In C#, value types are structs.  Primitives you’re very familiar with like integer, float, and Guid are structs, as well as the ones you may define yourself.  If you pass a struct as a parameter to another method, that method gets a copy of that struct – not the original struct.  Consider this example:

static void Main() {
   int seeds = 5;
   AddOneSeed(5);
   Debug.Assert(seeds == 5);
}

static void AddOneSeed(int seeds) {
   seeds++;
}

The AddOneSeed method received a copy of the integer, which is a struct.  Therefore any changes it made do not propagate back to the caller.  Note that if a “ref” keyword is added to the parameter in the method’s signature that the method accesses the caller’s original struct instead of a copy, allowing the method to modify its caller’s value.

Value types store their data directly in their container.  In the above case, the value types appear as local variables within methods, so the data of these value types is stored directly on the stack of the thread executing these methods.  This also means that value types can vary in size, and the container must know exactly how large the value type is so that enough memory can be allocated for it.

Reference types

In C#, reference types are classes.  Reference types store their data on the heap, and anyone holding a reference type is actually just holding a reference: a memory pointer to that object on the heap.  Classes may contain structs as fields.  This means that value types may actually appear on the heap.  Consider this simple example:

class Fruit {
   int seeds;
}

Fruit is a reference type that contains a field that is a value type.  This value type always appears on the heap because it’s within an object on the heap.  The memory allocated on the heap by the Fruit object actually includes the value type directly.  In the case of Fruit above, the object on the heap is 12 bytes in size: 8 for the CLR header that exists for every object, and 4 more bytes for the seeds field.

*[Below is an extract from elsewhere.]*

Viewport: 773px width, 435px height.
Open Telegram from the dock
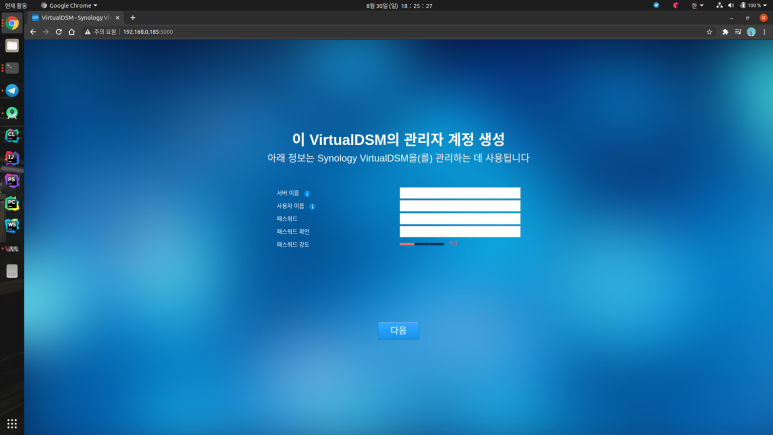click(12, 90)
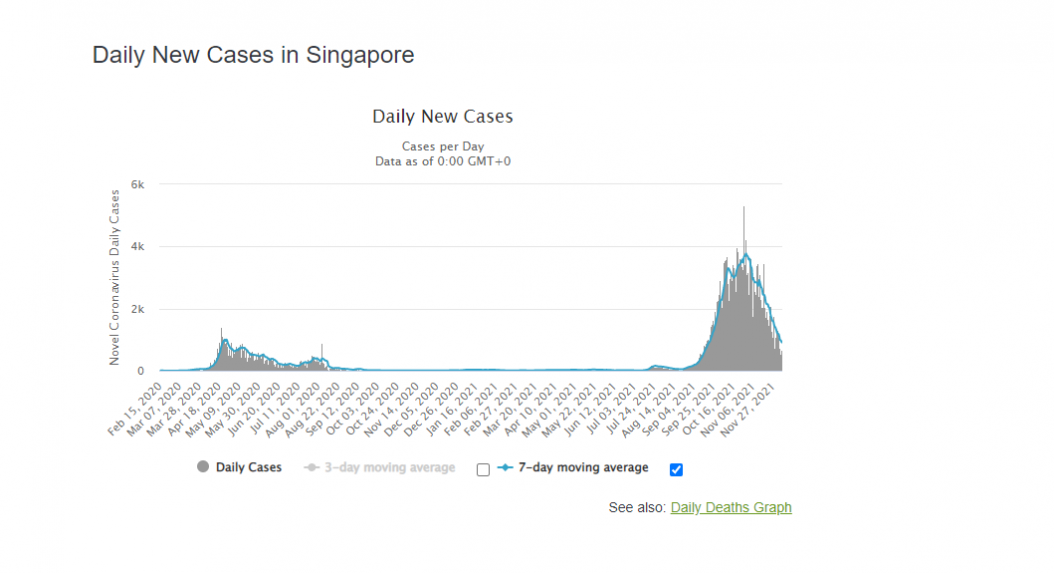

Boxing: When a value type becomes a reference type

Sometimes a value type must be represented as a reference type.  The CLR allows anything to be represented as a System.Object.  But System.Object is a reference type.  Anyone with a reference to Object expects it to be a pointer to an object on the heap, and the size of Object to the holder of the reference is always 4 bytes regardless of the size of that object on the heap (or 8 bytes in a 64-bit process).  How can a value type, which may vary in size, be assigned to a System.Object, which is always exactly 4 bytes?  Boxing.

Boxing happens when the compiler has to assign a value-type to a reference type.  When boxing, the CLR allocates a new object on the heap just large enough to store the particular value type being boxed, and copies the value type into that object.  Now the reference to that object can be passed around simply as System.Object without anyone knowing how large the object really is. To actually look at the value type again, it must be unboxed, where the value is copied back onto the stack, and possibly into a field typed as the matching value type.

Let’s consider the simplest example of boxing.  We have an integer value type on the stack as a local variable in this method.  Then we assign this value type to a reference type.  IComparable is an interface.  Value types can implement interfaces.  But as soon as you refer to the value type by an interface it implements it gets boxed.  Check this out:

static void Main() {
   int number = 5;
   IComparable comparable = number;
}

The C# compiler compiles the above code to the below IL:

.locals init (
        [0] int32 number,
        [1] class [mscorlib]System.IComparable comparable)
nop 
ldc.i4.5 
stloc.0 
ldloc.0 
box int32
stloc.1

It’s not important that you understand all the IL, but notice the box instruction.  This tells the CLR to allocate an object and copy the value at the top of the stack into it, and then push a reference to that object onto the stack in its place.  The last instruction then assigns that object reference into the local variable typed as an IComparable. 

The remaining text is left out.